One may wonder if WGA is really as scary, if Microsoft takes a hack of the program as lightly as Lazar describes. In the end, Microsoft may have a completely different intention : "We will not be able to turn hacker into our friends. WGA is designed to increase awareness of genuine Windows software," he said. "Users are getting more interested in the question whether they are using a legal version of Windows on their PC." Essentially, WGA is not designed to go after individual users, but in smoking out mass-piracy by convincing people to care about a legal Windows version. In this case, caring pays : The company says it offers $450 worth of products, if users agree to participate in the program.
Today WGA applies only to updates for Windows, but not to security upgrades. At this time there are no plans to make WGA mandatory for security updates as well, Lazar said. However, he said that Microsoft may address this issue with a different kind of strategy : "We are thinking of raising awareness for this program. Users with a pirated copy of Windows on their PC may see a note that they do not use a legal Windows."

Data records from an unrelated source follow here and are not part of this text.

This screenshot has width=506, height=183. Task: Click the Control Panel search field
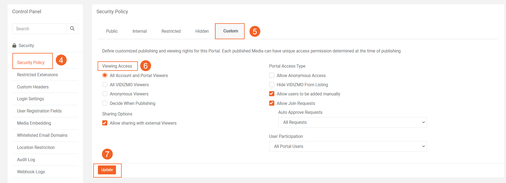tap(39, 29)
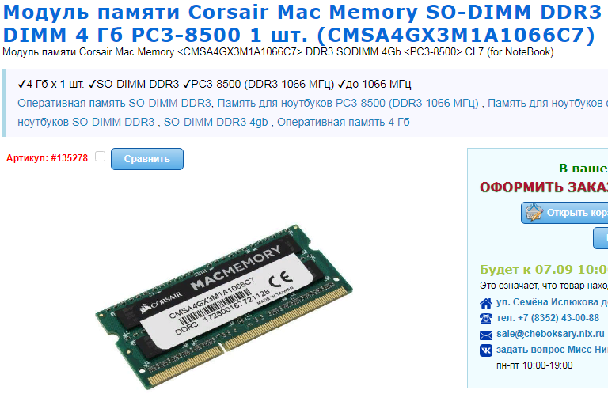Click the Corsair Mac Memory product photo
This screenshot has width=608, height=409.
[224, 306]
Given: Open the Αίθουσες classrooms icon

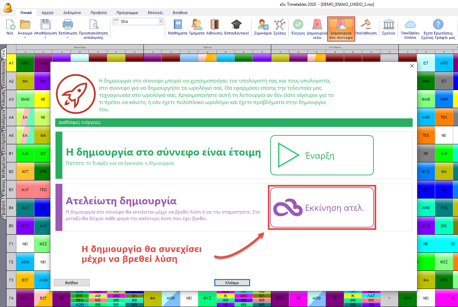Looking at the screenshot, I should pyautogui.click(x=214, y=25).
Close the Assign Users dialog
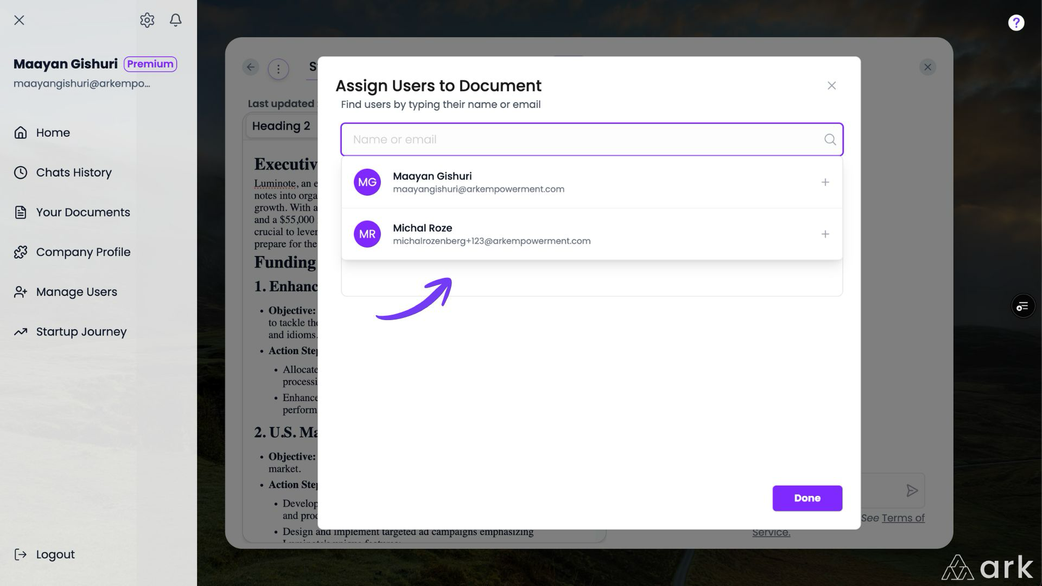This screenshot has width=1042, height=586. [x=831, y=86]
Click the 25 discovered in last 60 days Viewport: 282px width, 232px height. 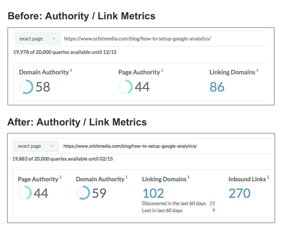212,203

Even with criticism from analyst and consumer rights groups, Microsoft already may have passed a adoption level of WGA that questions whether such a system is acceptable or not. This technology was certainly not the last one we have seen as piracy is continuing threat for the software industry. Because of this circumstance, firms such as Microsoft may even be forced to take software protection technologies further than today, conceded analyst Levy : "Investors and shareholders are taking precedence here. In the interest of these groups, Microsoft needs to push the bands of what the market finds acceptable." In other words : As long as consumers feel comfortable with mechanisms that slowly approach "big brother" scenarios, we can expect software developers to come up with many more ideas how to protect their product from being copied.